On the witness stand, a barrel-chested man with bushy grey hair droned into a microphone, reading from a thick sheaf of onion skin paper.

The judge was busy writing in longhand on the bench. The jurors shifted and coughed, gazed at the ceiling, doodled on notepads. The prosecutor sat with his head in his hands. He could have been asleep.

Only if you listened carefully and caught an occasional phrase or name…Spahn Ranch…Leslie Van Houten…Pooh Bear…would it have occurred that this was the last page of the last chapter of the trials of the notorious Charles Manson.

Manson wasn’t even there, though the matter at issue was whether he should get life or a death sentence. It was a moot question, anyway, since he already had been sentenced seven times to the gas chamber at his first trial.

Manson, who celebrated his 37th birthday earlier this week by wearing a vest made of the hair of his “girls,” doesn’t come to his trial these days. He slays in an adjoining holding tank and occasionally shouts an obscenity through a wire grill.

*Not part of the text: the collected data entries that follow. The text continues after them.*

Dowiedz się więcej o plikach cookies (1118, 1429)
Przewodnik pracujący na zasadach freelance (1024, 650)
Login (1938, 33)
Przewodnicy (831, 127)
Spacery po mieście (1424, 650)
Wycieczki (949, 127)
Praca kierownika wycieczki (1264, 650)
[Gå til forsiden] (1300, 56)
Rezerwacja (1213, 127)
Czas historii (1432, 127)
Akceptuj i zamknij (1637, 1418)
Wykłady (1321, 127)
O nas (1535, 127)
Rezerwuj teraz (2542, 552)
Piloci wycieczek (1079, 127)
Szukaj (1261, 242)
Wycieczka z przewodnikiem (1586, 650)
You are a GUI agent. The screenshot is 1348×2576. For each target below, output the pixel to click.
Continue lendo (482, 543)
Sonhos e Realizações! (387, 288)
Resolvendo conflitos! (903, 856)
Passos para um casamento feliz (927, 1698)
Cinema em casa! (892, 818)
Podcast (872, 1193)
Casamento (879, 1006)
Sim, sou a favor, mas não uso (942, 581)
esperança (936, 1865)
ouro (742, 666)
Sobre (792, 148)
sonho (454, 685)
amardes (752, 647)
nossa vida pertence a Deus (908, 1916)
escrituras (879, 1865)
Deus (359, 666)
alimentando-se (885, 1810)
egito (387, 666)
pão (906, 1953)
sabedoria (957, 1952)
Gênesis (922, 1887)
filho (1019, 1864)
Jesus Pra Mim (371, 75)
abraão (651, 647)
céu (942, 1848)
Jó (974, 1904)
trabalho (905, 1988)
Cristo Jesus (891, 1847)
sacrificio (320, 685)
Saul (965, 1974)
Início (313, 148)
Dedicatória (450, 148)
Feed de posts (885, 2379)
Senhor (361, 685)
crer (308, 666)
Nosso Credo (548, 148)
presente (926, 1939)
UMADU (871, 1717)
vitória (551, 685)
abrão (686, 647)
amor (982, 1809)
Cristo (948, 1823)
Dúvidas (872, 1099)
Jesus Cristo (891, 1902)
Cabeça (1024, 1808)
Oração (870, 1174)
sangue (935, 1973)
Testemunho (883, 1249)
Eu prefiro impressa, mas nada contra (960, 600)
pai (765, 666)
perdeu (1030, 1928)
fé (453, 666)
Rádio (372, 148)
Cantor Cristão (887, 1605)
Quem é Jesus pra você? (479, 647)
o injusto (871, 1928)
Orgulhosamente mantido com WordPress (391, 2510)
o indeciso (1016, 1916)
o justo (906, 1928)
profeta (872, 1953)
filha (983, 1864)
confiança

Some day next week the jury will begin deliberations and, no matter their decision, Manson finally will be taken to Death Row at San Quentin to join some 90 other men waiting for a U.S. Supreme Court ruling on the death penalty.

It will be 27 months since the Sharon Tate massacre was emblazoned in the headlines, almost two years and more than $1 million in court costs since the “Family” went to trial.